Rewrite the entries below with "image size" renamed to "canvas size" and nothing else altered, omitting the pictures.

--- start Listed entries ---

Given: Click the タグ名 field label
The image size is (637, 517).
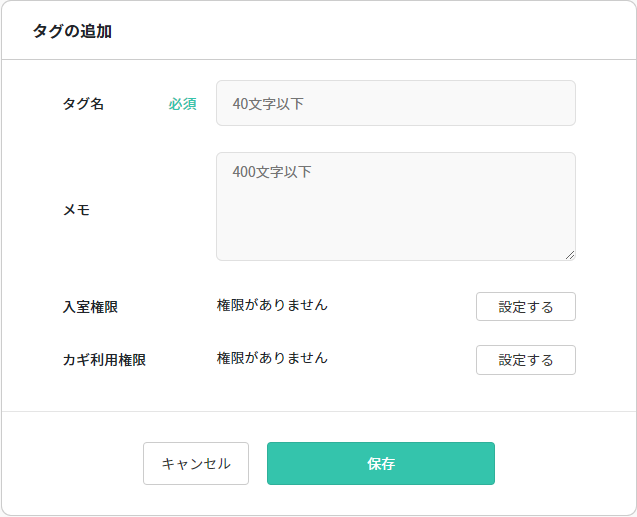Looking at the screenshot, I should coord(83,103).
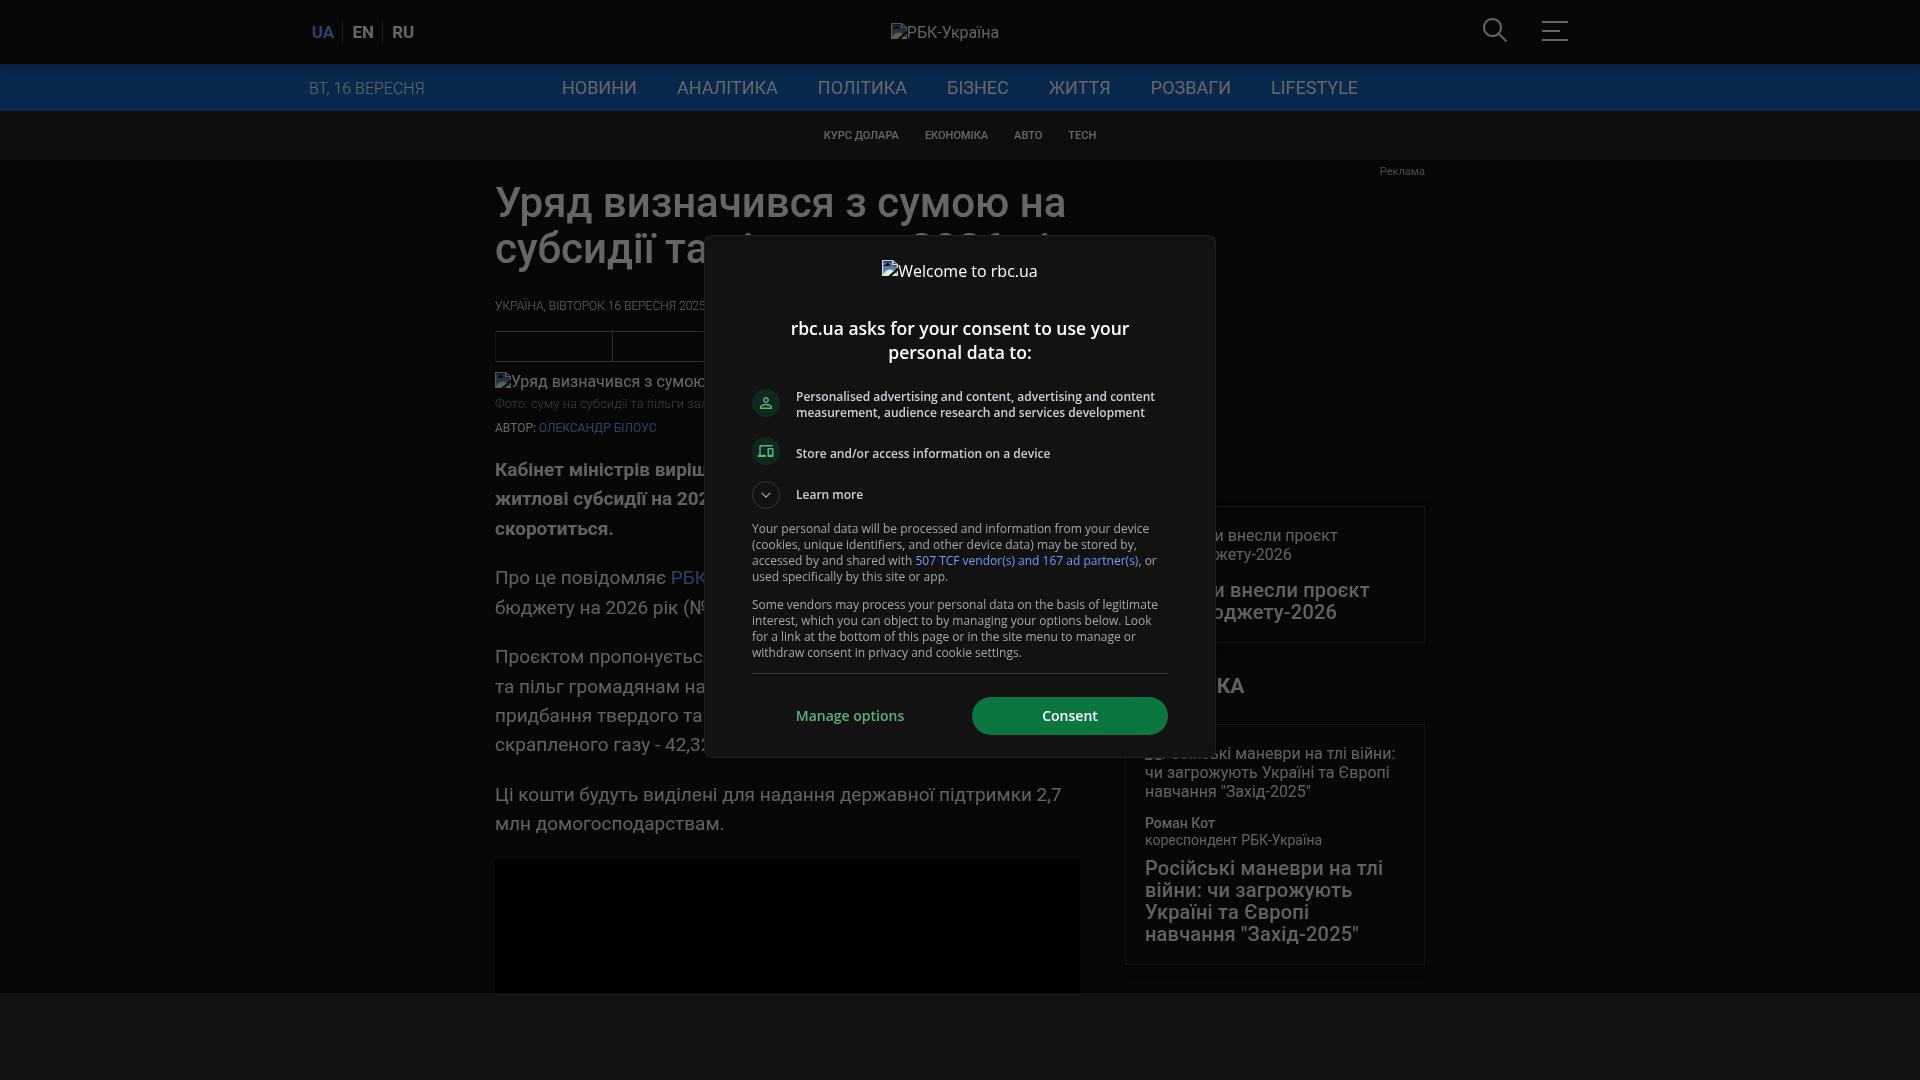Click Manage options button
Viewport: 1920px width, 1080px height.
[x=850, y=716]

--- end Listed entries ---

— Result —
Given: Click the タグ名 field label
The canvas size is (637, 517).
Looking at the screenshot, I should coord(83,103).
Click Manage options button
Viewport: 1920px width, 1080px height.
[x=850, y=716]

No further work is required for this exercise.